(Stored items)
********
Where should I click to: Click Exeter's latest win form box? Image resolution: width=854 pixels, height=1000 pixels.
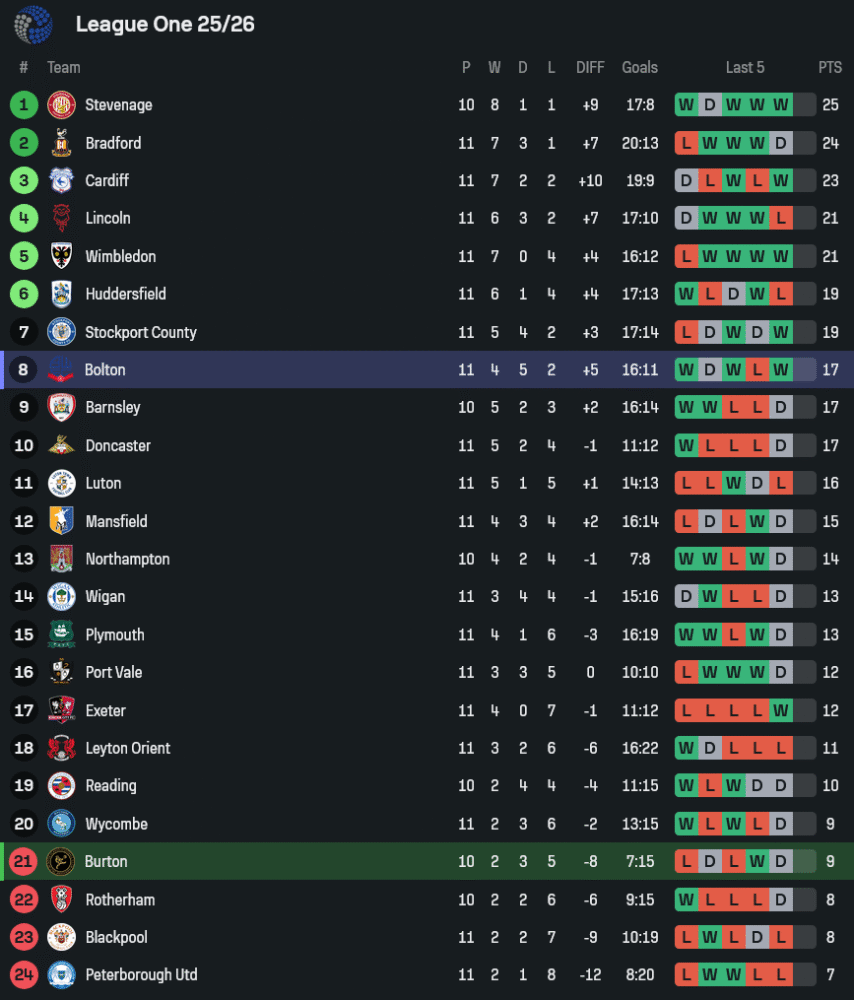(781, 711)
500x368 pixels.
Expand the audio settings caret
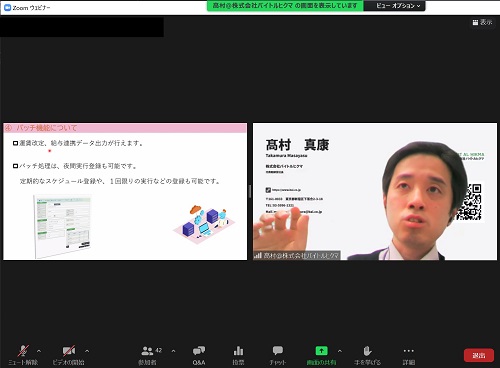click(39, 351)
********
Transcribe every entry word for word, excluding images.

● **Exercise answer**:
Where should I click to: Click Exeter's latest win form box? Image resolution: width=854 pixels, height=1000 pixels.
(781, 711)
500x368 pixels.
Expand the audio settings caret
click(39, 351)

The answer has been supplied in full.